==== Records for processing
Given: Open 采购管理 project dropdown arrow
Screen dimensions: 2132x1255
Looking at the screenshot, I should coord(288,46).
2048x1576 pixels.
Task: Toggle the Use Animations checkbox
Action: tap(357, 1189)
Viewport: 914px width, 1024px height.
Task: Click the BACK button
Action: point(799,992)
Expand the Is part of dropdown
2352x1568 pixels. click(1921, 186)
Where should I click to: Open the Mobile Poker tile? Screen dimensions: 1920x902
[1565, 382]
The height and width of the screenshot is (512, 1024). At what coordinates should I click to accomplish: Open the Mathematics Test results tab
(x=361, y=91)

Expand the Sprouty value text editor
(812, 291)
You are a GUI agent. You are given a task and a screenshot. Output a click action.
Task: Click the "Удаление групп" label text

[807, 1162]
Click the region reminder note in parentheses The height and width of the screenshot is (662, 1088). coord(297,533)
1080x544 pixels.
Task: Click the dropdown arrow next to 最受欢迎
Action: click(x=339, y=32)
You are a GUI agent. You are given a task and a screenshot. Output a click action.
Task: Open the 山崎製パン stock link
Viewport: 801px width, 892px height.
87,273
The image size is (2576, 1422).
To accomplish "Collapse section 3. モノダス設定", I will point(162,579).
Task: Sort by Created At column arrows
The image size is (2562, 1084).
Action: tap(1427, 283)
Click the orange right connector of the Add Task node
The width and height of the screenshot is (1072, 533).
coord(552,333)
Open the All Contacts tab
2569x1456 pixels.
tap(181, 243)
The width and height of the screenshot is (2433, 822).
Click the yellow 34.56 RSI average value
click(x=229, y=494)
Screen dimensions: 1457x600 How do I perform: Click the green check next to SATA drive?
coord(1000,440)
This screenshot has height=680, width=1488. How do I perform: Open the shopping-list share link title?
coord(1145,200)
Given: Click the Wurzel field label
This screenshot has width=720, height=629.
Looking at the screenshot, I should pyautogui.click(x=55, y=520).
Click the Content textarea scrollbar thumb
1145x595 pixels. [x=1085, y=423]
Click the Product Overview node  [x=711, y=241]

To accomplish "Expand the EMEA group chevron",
========
- Your goal: Pick out each line of the data that holds the word "node". Case counts.

- Output of the exercise:
Click the orange right connector of the Add Task node
Click the Product Overview node  [x=711, y=241]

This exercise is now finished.